▶ DATASET RECORDS
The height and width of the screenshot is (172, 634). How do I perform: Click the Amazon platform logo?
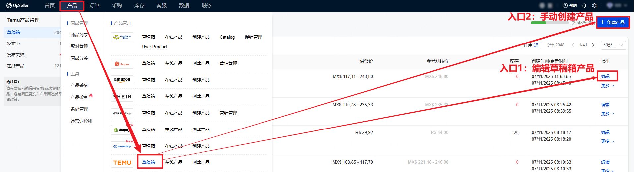[x=122, y=80]
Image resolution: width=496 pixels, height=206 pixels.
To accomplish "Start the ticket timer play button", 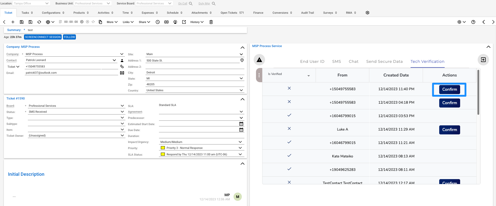I will pyautogui.click(x=82, y=22).
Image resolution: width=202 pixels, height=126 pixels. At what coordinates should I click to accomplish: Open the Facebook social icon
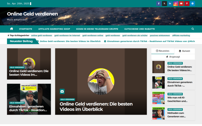tap(159, 4)
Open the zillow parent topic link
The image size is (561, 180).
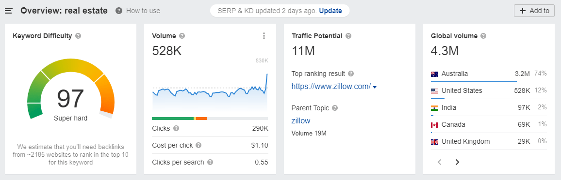(x=301, y=121)
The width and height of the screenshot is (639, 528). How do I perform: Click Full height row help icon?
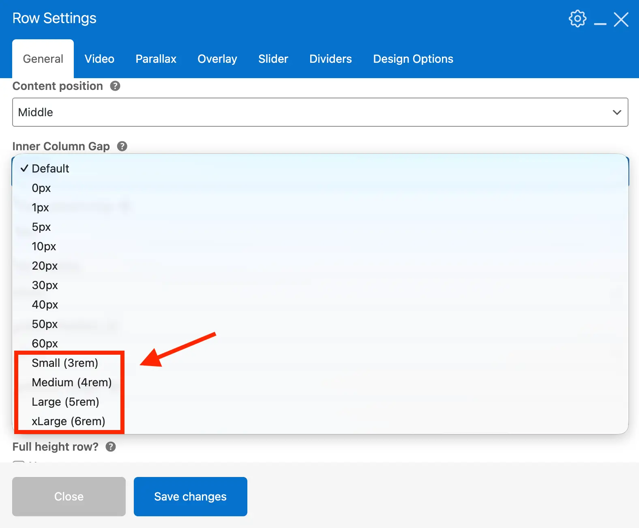(111, 447)
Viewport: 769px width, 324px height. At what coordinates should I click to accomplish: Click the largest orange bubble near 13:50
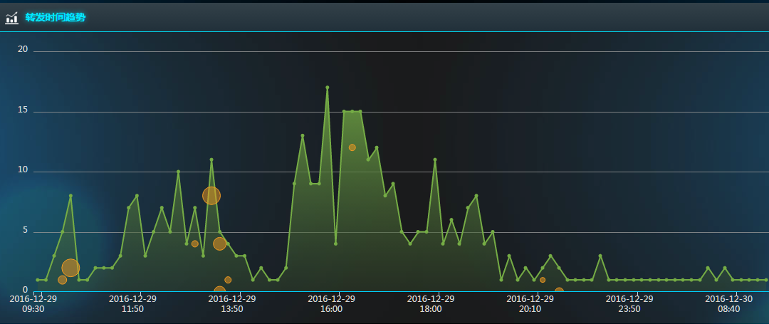click(x=211, y=195)
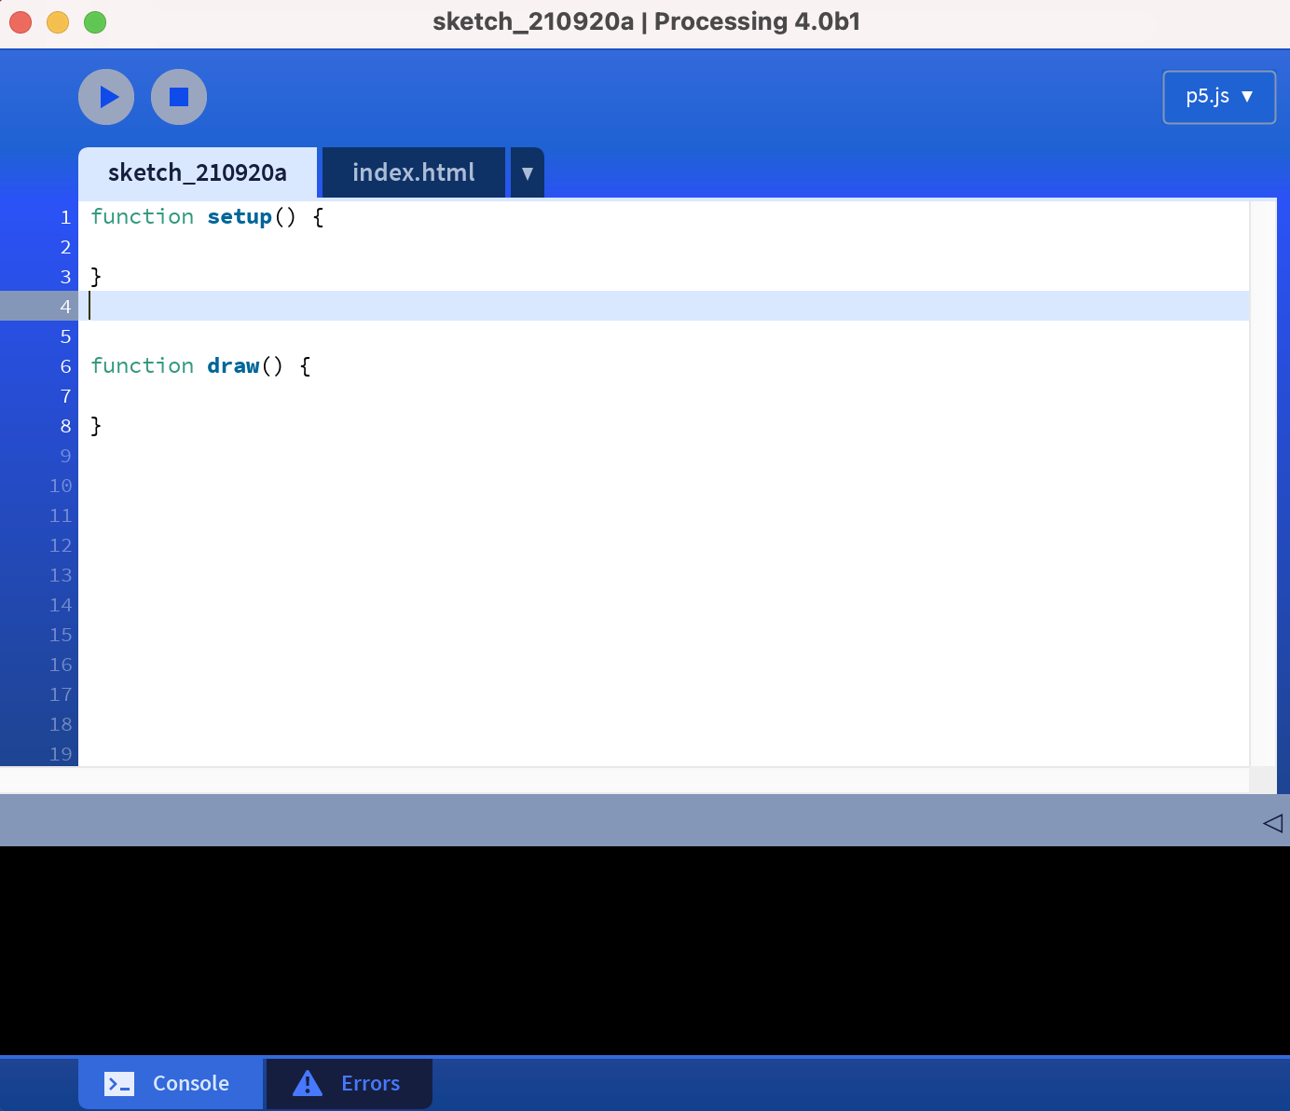Click the Console terminal prompt icon
The image size is (1290, 1111).
pyautogui.click(x=119, y=1083)
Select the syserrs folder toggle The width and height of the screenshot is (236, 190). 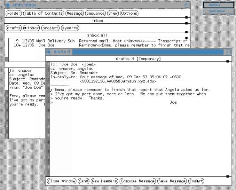(69, 28)
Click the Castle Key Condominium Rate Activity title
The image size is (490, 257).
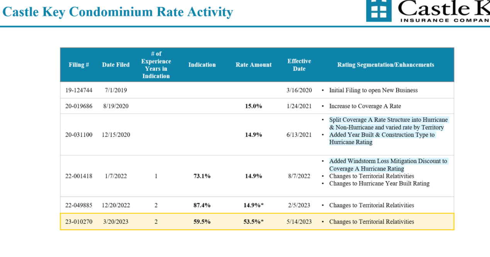(118, 12)
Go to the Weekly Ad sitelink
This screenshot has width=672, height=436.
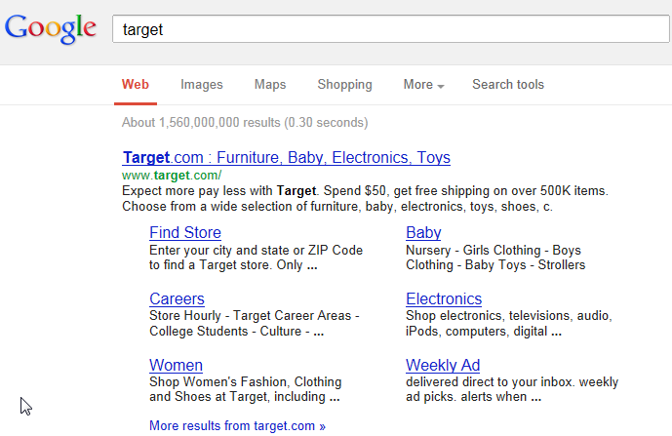[443, 365]
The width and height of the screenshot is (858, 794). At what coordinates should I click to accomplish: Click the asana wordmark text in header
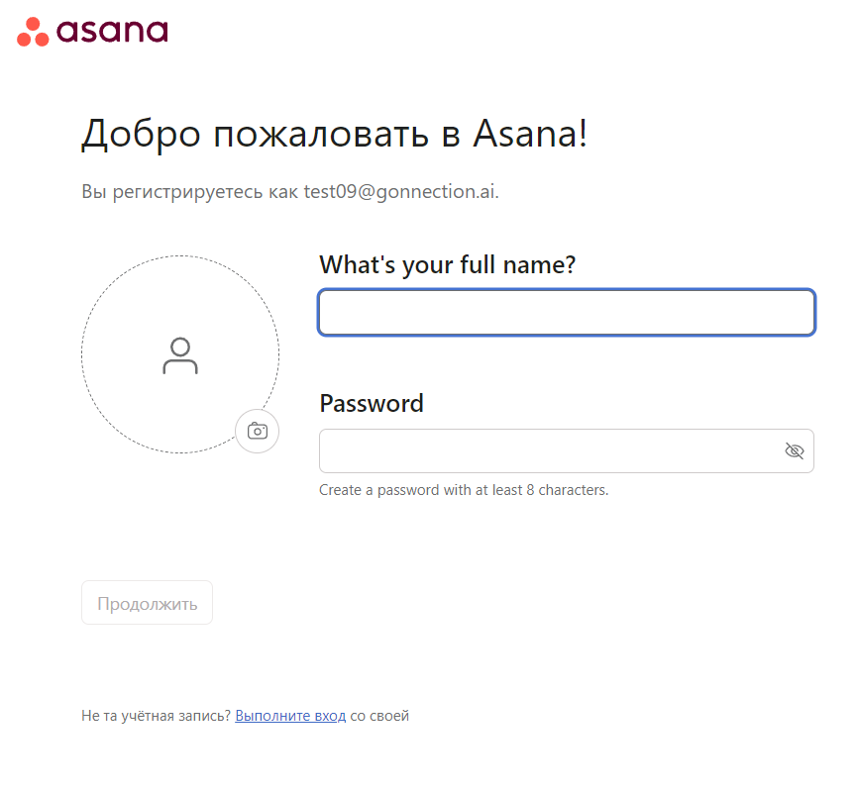click(x=112, y=31)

▶ WORK TO BE COMPLETED
Your reply should consist solely of the lines from the line containing "Click the Castle" through the last line of the listing, unchanged and free of pictures.

▶ THE ANSWER
Click the Castle Key Condominium Rate Activity title
The image size is (490, 257).
(118, 12)
Go to the Weekly Ad sitelink
This screenshot has width=672, height=436.
[443, 365]
The width and height of the screenshot is (858, 794). At what coordinates should I click to accomplish: Click the asana wordmark text in header
click(x=112, y=31)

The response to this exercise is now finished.